*Short task:*
Duplicate the following data line for line, without changing anything.

*Data records:*
#####
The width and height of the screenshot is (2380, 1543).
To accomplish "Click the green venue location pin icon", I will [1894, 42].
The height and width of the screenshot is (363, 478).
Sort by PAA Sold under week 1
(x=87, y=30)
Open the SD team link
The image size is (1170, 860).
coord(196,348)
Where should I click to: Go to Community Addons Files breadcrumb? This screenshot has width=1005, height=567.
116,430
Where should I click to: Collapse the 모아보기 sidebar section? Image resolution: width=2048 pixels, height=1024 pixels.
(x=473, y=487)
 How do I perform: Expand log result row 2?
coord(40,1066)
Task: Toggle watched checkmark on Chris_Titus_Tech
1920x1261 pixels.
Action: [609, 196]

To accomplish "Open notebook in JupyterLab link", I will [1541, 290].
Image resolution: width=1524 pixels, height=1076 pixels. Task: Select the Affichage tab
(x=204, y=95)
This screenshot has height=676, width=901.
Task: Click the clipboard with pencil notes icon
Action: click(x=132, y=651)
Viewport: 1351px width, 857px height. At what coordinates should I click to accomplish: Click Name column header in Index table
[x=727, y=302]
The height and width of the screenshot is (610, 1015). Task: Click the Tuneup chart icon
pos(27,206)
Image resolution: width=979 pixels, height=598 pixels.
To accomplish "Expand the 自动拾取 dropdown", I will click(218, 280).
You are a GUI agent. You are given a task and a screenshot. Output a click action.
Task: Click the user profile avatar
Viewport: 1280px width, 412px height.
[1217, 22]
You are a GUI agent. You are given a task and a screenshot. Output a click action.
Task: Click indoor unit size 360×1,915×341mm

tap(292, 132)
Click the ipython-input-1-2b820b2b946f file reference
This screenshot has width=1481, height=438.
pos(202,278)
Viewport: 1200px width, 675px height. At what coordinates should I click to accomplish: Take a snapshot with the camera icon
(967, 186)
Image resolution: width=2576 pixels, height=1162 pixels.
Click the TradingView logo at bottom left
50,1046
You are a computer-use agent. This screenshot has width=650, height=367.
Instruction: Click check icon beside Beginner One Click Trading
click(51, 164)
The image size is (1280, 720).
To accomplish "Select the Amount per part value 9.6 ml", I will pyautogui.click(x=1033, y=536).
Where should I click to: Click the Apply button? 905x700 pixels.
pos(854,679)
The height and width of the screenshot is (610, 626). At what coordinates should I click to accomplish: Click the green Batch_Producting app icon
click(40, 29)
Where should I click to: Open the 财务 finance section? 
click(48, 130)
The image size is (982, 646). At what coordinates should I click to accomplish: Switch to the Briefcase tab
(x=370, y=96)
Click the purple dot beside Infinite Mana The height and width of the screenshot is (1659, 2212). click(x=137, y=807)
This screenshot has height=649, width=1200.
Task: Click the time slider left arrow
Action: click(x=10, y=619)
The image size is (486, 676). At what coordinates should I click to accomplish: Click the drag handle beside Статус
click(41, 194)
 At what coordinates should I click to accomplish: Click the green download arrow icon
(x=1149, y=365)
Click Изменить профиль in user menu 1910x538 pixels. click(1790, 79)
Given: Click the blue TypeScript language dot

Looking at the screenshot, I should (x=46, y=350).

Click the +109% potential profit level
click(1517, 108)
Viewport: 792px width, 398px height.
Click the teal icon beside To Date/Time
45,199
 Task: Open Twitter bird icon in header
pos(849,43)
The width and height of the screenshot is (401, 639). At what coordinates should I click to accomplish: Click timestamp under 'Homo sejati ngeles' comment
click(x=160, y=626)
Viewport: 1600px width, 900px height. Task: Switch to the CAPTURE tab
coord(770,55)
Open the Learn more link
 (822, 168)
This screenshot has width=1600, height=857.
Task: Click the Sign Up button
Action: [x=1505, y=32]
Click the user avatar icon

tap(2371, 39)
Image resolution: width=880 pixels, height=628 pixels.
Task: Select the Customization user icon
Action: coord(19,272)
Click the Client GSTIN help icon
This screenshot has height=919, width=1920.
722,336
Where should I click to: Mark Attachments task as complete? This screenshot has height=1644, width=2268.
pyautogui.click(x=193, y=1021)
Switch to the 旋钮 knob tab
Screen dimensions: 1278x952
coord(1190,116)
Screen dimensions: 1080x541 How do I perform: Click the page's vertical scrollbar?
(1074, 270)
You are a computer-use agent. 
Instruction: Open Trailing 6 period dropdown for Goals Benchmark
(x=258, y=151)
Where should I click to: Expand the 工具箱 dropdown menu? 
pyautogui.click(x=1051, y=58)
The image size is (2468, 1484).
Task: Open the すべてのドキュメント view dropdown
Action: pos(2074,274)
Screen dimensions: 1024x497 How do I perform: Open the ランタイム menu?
#####
*Worked solution:*
The width and height of the screenshot is (2380, 1543).
To accomplish "Click the green venue location pin icon", I will [1894, 42].
The height and width of the screenshot is (363, 478).
Sort by PAA Sold under week 1
(x=87, y=30)
Open the SD team link
The image size is (1170, 860).
coord(196,348)
Where should I click to: Go to Community Addons Files breadcrumb? This screenshot has width=1005, height=567.
116,430
Where should I click to: Collapse the 모아보기 sidebar section? Image resolution: width=2048 pixels, height=1024 pixels.
(x=473, y=487)
 How do I perform: Expand log result row 2?
coord(40,1066)
Task: Toggle watched checkmark on Chris_Titus_Tech
1920x1261 pixels.
Action: [609, 196]

To accomplish "Open notebook in JupyterLab link", I will [1541, 290].
Image resolution: width=1524 pixels, height=1076 pixels. Task: Select the Affichage tab
(x=204, y=95)
This screenshot has height=676, width=901.
Task: Click the clipboard with pencil notes icon
Action: click(x=132, y=651)
Viewport: 1351px width, 857px height. At what coordinates should I click to accomplish: Click Name column header in Index table
[x=727, y=302]
The height and width of the screenshot is (610, 1015). Task: Click the Tuneup chart icon
pos(27,206)
Image resolution: width=979 pixels, height=598 pixels.
To accomplish "Expand the 自动拾取 dropdown", I will click(218, 280).
You are a GUI agent. You are given a task and a screenshot. Output a click action.
Task: Click the user profile avatar
Viewport: 1280px width, 412px height.
[1217, 22]
You are a GUI agent. You are given a task and a screenshot. Output a click action.
Task: Click indoor unit size 360×1,915×341mm

tap(292, 132)
Click the ipython-input-1-2b820b2b946f file reference
This screenshot has width=1481, height=438.
pos(202,278)
Viewport: 1200px width, 675px height. At what coordinates should I click to accomplish: Take a snapshot with the camera icon
(967, 186)
Image resolution: width=2576 pixels, height=1162 pixels.
Click the TradingView logo at bottom left
50,1046
You are a computer-use agent. This screenshot has width=650, height=367.
Instruction: Click check icon beside Beginner One Click Trading
click(51, 164)
The image size is (1280, 720).
To accomplish "Select the Amount per part value 9.6 ml", I will pyautogui.click(x=1033, y=536).
Where should I click to: Click the Apply button? 905x700 pixels.
pos(854,679)
The height and width of the screenshot is (610, 626). At what coordinates should I click to accomplish: Click the green Batch_Producting app icon
click(40, 29)
Where should I click to: Open the 财务 finance section? 
click(48, 130)
The image size is (982, 646). At what coordinates should I click to accomplish: Switch to the Briefcase tab
(x=370, y=96)
Click the purple dot beside Infinite Mana The height and width of the screenshot is (1659, 2212). click(x=137, y=807)
This screenshot has height=649, width=1200.
Task: Click the time slider left arrow
Action: click(x=10, y=619)
The image size is (486, 676). At what coordinates should I click to accomplish: Click the drag handle beside Статус
click(41, 194)
 At what coordinates should I click to accomplish: Click the green download arrow icon
(x=1149, y=365)
Click Изменить профиль in user menu 1910x538 pixels. click(1790, 79)
Given: Click the blue TypeScript language dot

Looking at the screenshot, I should (x=46, y=350).

Click the +109% potential profit level
click(1517, 108)
Viewport: 792px width, 398px height.
Click the teal icon beside To Date/Time
45,199
 Task: Open Twitter bird icon in header
pos(849,43)
The width and height of the screenshot is (401, 639). At what coordinates should I click to accomplish: Click timestamp under 'Homo sejati ngeles' comment
click(x=160, y=626)
Viewport: 1600px width, 900px height. Task: Switch to the CAPTURE tab
coord(770,55)
Open the Learn more link
 (822, 168)
This screenshot has width=1600, height=857.
Task: Click the Sign Up button
Action: [x=1505, y=32]
Click the user avatar icon

tap(2371, 39)
Image resolution: width=880 pixels, height=628 pixels.
Task: Select the Customization user icon
Action: coord(19,272)
Click the Client GSTIN help icon
This screenshot has height=919, width=1920.
722,336
Where should I click to: Mark Attachments task as complete? This screenshot has height=1644, width=2268.
pyautogui.click(x=193, y=1021)
Switch to the 旋钮 knob tab
Screen dimensions: 1278x952
coord(1190,116)
Screen dimensions: 1080x541 How do I perform: Click the page's vertical scrollbar?
(1074, 270)
You are a computer-use agent. 
Instruction: Open Trailing 6 period dropdown for Goals Benchmark
(x=258, y=151)
Where should I click to: Expand the 工具箱 dropdown menu? 
pyautogui.click(x=1051, y=58)
The image size is (2468, 1484).
Task: Open the すべてのドキュメント view dropdown
Action: pos(2074,274)
Screen dimensions: 1024x497 How do I perform: Open the ランタイム menu?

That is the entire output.